# Coolermaster Devastator - Ghosting issues?



## Avenger (Aug 10, 2014)

Hi,
I have ordered a CoolerMaster Devastator Mouse+Keyboard combo from Snapdeal.
I was reading reviews and I found out that this keyboard may have ghosting issues. Has anyone faced issues with this keyboard?
Also I play a lot of Fifa and this might cause issues and especially online if ghosting occurs its a huge problem. So I just wanted to know if its a major issue with the keyboard as I will have to press 4-5 keys at a time when playing Fifa.

Thanks in advance.


----------



## ithehappy (Aug 11, 2014)

My friend is using it for past six or seven months (maybe more), he loves it to core.


----------



## saturdayniteguy (Aug 12, 2014)

Avenger said:


> Hi,
> I have ordered a CoolerMaster Devastator Mouse+Keyboard combo from Snapdeal.
> I was reading reviews and I found out that this keyboard may have ghosting issues. Has anyone faced issues with this keyboard?
> Also I play a lot of Fifa and this might cause issues and especially online if ghosting occurs its a huge problem. So I just wanted to know if its a major issue with the keyboard as I will have to press 4-5 keys at a time when playing Fifa.
> ...



Most of the membrane keyboards have ghosting issues(they are actually KRO issues as per what you are looking for in a keyboard) as they are built to reduce the keyboard price as compared to mechanical keyboards. These membrane keyboards are mostly 2-KRO(2- Key Roll-Over) i.e max of 2 keys pressed together get registered. Some advanced membrane keyboards have anti-ghosting around the WASD keys.
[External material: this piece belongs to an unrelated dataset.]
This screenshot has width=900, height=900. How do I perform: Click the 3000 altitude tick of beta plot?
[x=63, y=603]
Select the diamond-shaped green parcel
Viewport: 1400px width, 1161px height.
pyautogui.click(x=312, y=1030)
Mechanical switches are mostly 6-KRO and a few expensive ones with truly N-KRO as they have separate circuitry for each keys to address ghosting.

Devastator keyboard seems to be a cheap membrane keyboard with backlights as the main draw point. The specs for this kb doesn't mention about any anti-ghosting/KRO. Once you get your keyboard you can get it tested for KRO. There are several methods to test, just google it up.


----------